Created attachment 24995 [details] patch
Created attachment 25004 [details] improved patch
Comment on attachment 25004 [details] improved patch Looks good. My only concern is that "Expression too deep" is a little vague, but I am short on better alternatives. r=me
Comment on attachment 25004 [details] improved patch > void NodeReleaser::adopt(PassRefPtr<ParserRefCounted> node) 1) This is a bit of a funny name, perhaps it should be called release()? Or markForRelease()? Or something? It's true that the releaser is meant to take ownership of the node, but it feels a little funny to focus on that instead of the intended side effect that it will get freed. 2) It took me a while to understand how this works, and while I get it now, it was very unclear at first and I am not sure it was what you intended. In particular, NodeReleaser::adopt looks like it expects to take ownership of an existing reference, but instead of a PassRefPtr it is given a RefPtr, at call sites like this: > ArrayNode::releaseNodes(NodeReleaser& releaser) > { > releaser.adopt(m_element); > } Constructing a PassRefPtr from a RefPtr doesn't release the original reference. I was expecting to see m_element.release() here. I understand now that this prevents recursive invocation of destructors, because the child nodes end up having two refs, and the parent's ref is removed first, then the one from the Vector.
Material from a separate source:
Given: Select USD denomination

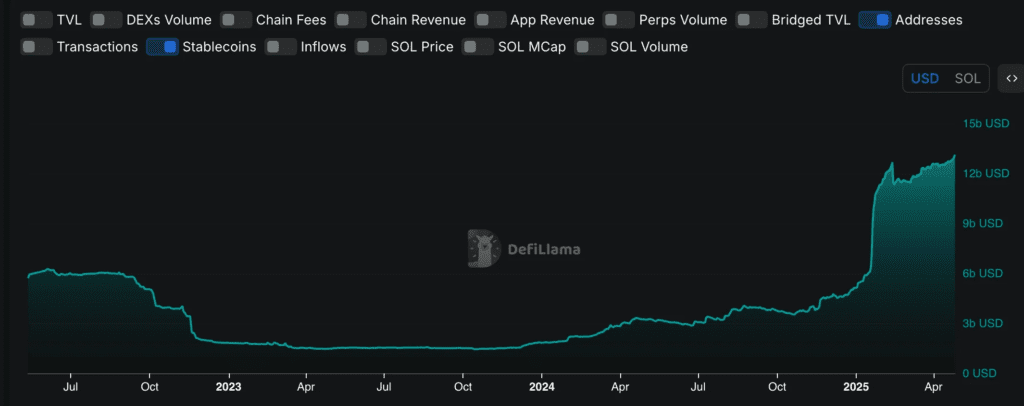Looking at the screenshot, I should tap(925, 78).
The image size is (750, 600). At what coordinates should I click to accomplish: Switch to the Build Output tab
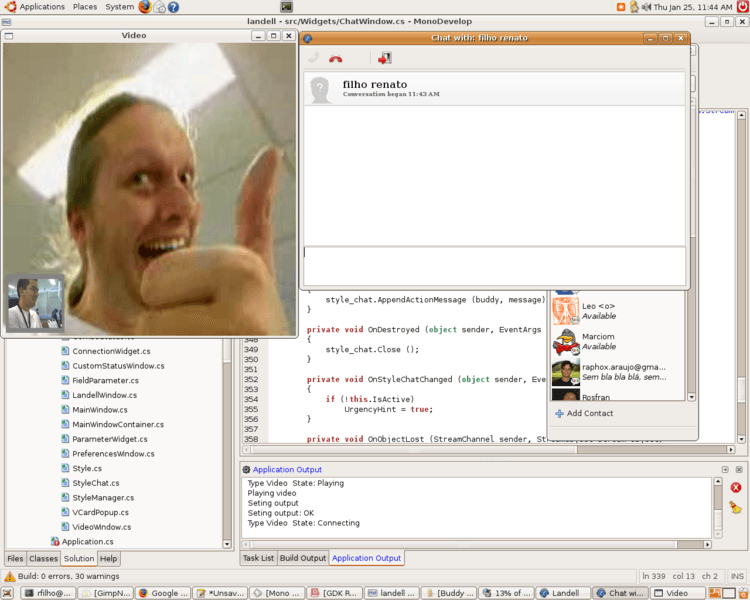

This seems awfully subtle, and leads to refcount thrash of every node at destruction time, which is extra unfortunate due to the external refcount hashtable. Was it what you meant? I will r+ anyway since the patch works, but please at least add an explanatory comment, explain in the ChangeLog why it was done this way, and clarify whether any perf testing was done to see if the extra cost of destruction costs us anything here. Or if this was not on purpose, it would be good to do it the more straightforward way.
(In reply to comment #16) > 1) This is a bit of a funny name, perhaps it should be called release()? Or > markForRelease()? I think releaseSoon would be a good name. If I can find you on IRC we can talk about other names. > NodeReleaser::adopt looks like it expects to take ownership of an > existing reference, but instead of a PassRefPtr it is given a RefPtr, at call > sites like this: > > > ArrayNode::releaseNodes(NodeReleaser& releaser) > > { > > releaser.adopt(m_element); > > } > > Constructing a PassRefPtr from a RefPtr doesn't release the original reference. > I was expecting to see m_element.release() here. I understand now that this > prevents recursive invocation of destructors, because the child nodes end up > having two refs, and the parent's ref is removed first, then the one from the > Vector. No, that's not how it works. The way it actually works is that adopt is a function that takes a RefPtr& and does the release. I can change the name of adopt to releaseSoon if you think that is clearer. The confusion is due to the fact that I named two different functions adopt. You're looking at the private one that's an implementation detail. > Or if this was not on purpose, it would be good to do it the more > straightforward way. I'm sorry the code isn't clear. I can make it better. But the scheme actually is the simpler one you're talking about.